_VORLIEGENDER TEXT_:

Zürich, 7.52 Uhr: Riccardo Trombini braucht eine grosse Tasse Kaffee, um in die Gänge zu kommen. Am Vorabend hatte er einen Geistesblitz und startete um 23 Uhr nochmals den Laptop, um seine Idee festzuhalten. Nun sitzt der Informatiker im Büro des Zürcher Jungunternehmens Starmind und klickt sich durch IT-Blogs. Seine E-Mails hat er bereits im Tram gecheckt – die Fahrzeit will genutzt sein, findet er. Zeiterfassung? Kennt der 30-Jährige nicht.
Zollikofen, 8.00 Uhr: Thomas Stauffer stellt sein Velo in der Garage ab, kramt aus dem Rucksack das Portemonnaie und hält es ans schwarze Kästchen beim Eingang des Bürohauses. Das System registriert 8.00 Uhr im Zeitkonto des Projektleiters. Sein Arbeitstag im Bundesamt für Informatik und Telekommunikation beginnt. Im Büro im vierten Stock sucht er sich einen Arbeitsplatz und fährt den Laptop hoch. Er sieht die Mails durch und macht sich an die Detailplanung eines aktuellen Projekts.
Es war nur eine Frage der Zeit, dass es eskalieren würde. Am 11. September 2013 marschierten ein Arbeitsinspektor und ein Jurist bei Goldman Sachs in Zürich ein. Die Investmentbank war angezeigt worden – vom Schweizerischen Bankpersonalverband. Insidern zufolge hat die Bank weder systematisch Arbeitszeiten aufgezeichnet noch sich an die gesetzlich vorgeschriebene Kompensation von Überzeit gehalten. Die Ermittlungen sind mittlerweile abgeschlossen, das Verfahren läuft aber noch.
Ein Verstoss gegen das Arbeitsgesetz wäre kein Einzelfall, sagt Peter Meier, Präsident des Interkantonalen Verbands für Arbeitnehmerschutz. «Heute kennt kaum noch jemand das Arbeitsgesetz, und die Arbeitszeit wird generell immer weniger erfasst. Und das Gesetz ist ein Flickwerk aus Vorschriften, Ausnahmen und Ausnahmen von Ausnahmen. Deshalb ist es enorm schwer verständlich.» Inzwischen sind weitere Personalverbände dem Beispiel des Bankpersonalverbands gefolgt. Auch die Verlagshäuser Ringier und Tamedia haben Verfahren am Hals.
Tatsächlich erfasst jeder sechste Angestellte seine Arbeitszeit nicht. Das zeigt eine Studie des Staatssekretariats für Wirtschaft (Seco) aus dem Jahr 2012. Besonders prekär ist es bei Banken, Versicherungen und Medienhäusern. Bei ihnen klaffen Praxis und Recht weit auseinander. Gemäss Arbeitsgesetz dürfen in der Schweiz weder Firmen noch Angestellte frei wählen, ob sie ihre Arbeitszeit rapportieren oder nicht. Die tägliche und wöchentliche Arbeitszeit muss festgehalten werden, zudem Arbeitsbeginn, Arbeitsende, Überzeit und Pausen. Von der Aufzeichnungspflicht befreit waren bislang vor allem die obersten Führungskräfte, selbständig erwerbende Künstler und Wissenschaftler. In der Schweiz verstossen somit Hunderttausende Jobs gegen das Arbeitsgesetz und seine Verordnungen.

_ZU ERLEDIGENDE AUFGABEN_:
1 – Aktualisiere den Abschnitt des Textes zur Arbeitszeiterfassung, der mit „Ein Verstoss gegen“ beginnt und mit „Verfahren am Hals.“ endet, und gib ihn mit „Sammelsurium“ anstelle von „Flickwerk“ wieder.
2 – Schreibe den Text zur Arbeitszeiterfassung im Anschluss an seinen letzten Satz weiter.

_ERFASSTE DATEN_:
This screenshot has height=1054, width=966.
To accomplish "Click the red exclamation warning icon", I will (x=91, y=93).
==
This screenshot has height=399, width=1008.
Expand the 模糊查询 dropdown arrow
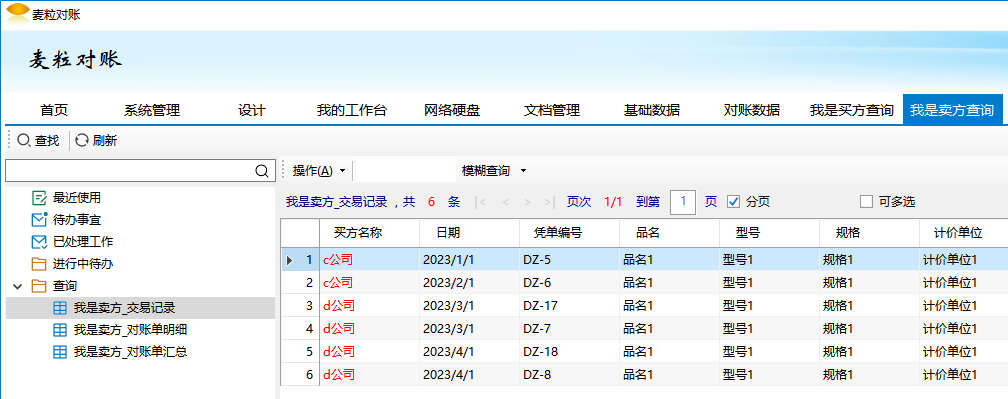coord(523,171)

_ERGEBNISSE JE AUFGABE_:
1 –
Ein Verstoss gegen das Arbeitsgesetz wäre kein Einzelfall, sagt Peter Meier, Präsident des Interkantonalen Verbands für Arbeitnehmerschutz. «Heute kennt kaum noch jemand das Arbeitsgesetz, und die Arbeitszeit wird generell immer weniger erfasst. Und das Gesetz ist ein Sammelsurium aus Vorschriften, Ausnahmen und Ausnahmen von Ausnahmen. Deshalb ist es enorm schwer verständlich.» Inzwischen sind weitere Personalverbände dem Beispiel des Bankpersonalverbands gefolgt. Auch die Verlagshäuser Ringier und Tamedia haben Verfahren am Hals.

2 –
Das hat auch die Bundesbehörde erkannt. Bei Verhandlungen mit Arbeitgeber- und Arbeitnehmervertretern versuchte sie, das Gesetz an die heutige Realität anzugleichen. Bisher ohne Erfolg. Letzten Sommer begrub das Seco seinen Vorschlag, dass Angestellte mit einem Jahreslohn von über 175'000 Franken ihre Arbeitszeit nicht mehr erfassen müssen. Bis eine definitive Lösung gefunden ist, gilt seit Januar eine Übergangsregelung: Firmen müssen die Arbeitszeit für einzelne Angestellte nicht mehr lückenlos dokumentieren. Das täglich geleistete Stundentotal reicht. Die Lockerung gilt – mit vielen Zusatzkriterien – für Kaderleute, vollamtliche Projektleiter und Mandatsträger.
Ein Grossteil der Schweizer Arbeitnehmenden arbeitet mit festen Arbeitszeiten oder flexibel mit Zeiterfassung. Anteil der Beschäftigten in Prozent.
«Ich bin mit meiner Arbeitszeitregelung sehr zufrieden oder zufrieden»: Anteil der Beschäftigten in Prozent
Zollikofen, 10.06 Uhr: Thomas Stauffer kauft sich in der Kantine einen Kaffee, liest den «Bund». Ein Arbeitskollege setzt sich zu ihm. Sie diskutieren über den Fussballmatch vom Vorabend. Ausgestempelt hat Stauffer nicht. Muss er auch nicht. Gemäss Bundespersonalrecht steht ihm eine halbe Stunde Pause zu – 15 Minuten am Morgen, 15 Minuten am Nachmittag. Die Pausenzeit funktioniert auf Vertrauensbasis. Es gibt Zeiten, da verzichtet der 43-Jährige auf sie. Gut sei das nicht. Von Zeit zu Zeit ein kurzer Unterbruch wirke sich positiv auf die Gesundheit aus und sei deshalb sinnvoll, sagt der Projektleiter.
Zürich, 10.20 Uhr: Riccardo Trombini geht zum gedeckten Tisch im Aufenthaltsraum. «Breakfast for Champions» nennt das junge Team die zweiwöchentlich stattfindende «Sitzung». Heute informieren die Chefs über die Expansion nach Deutschland.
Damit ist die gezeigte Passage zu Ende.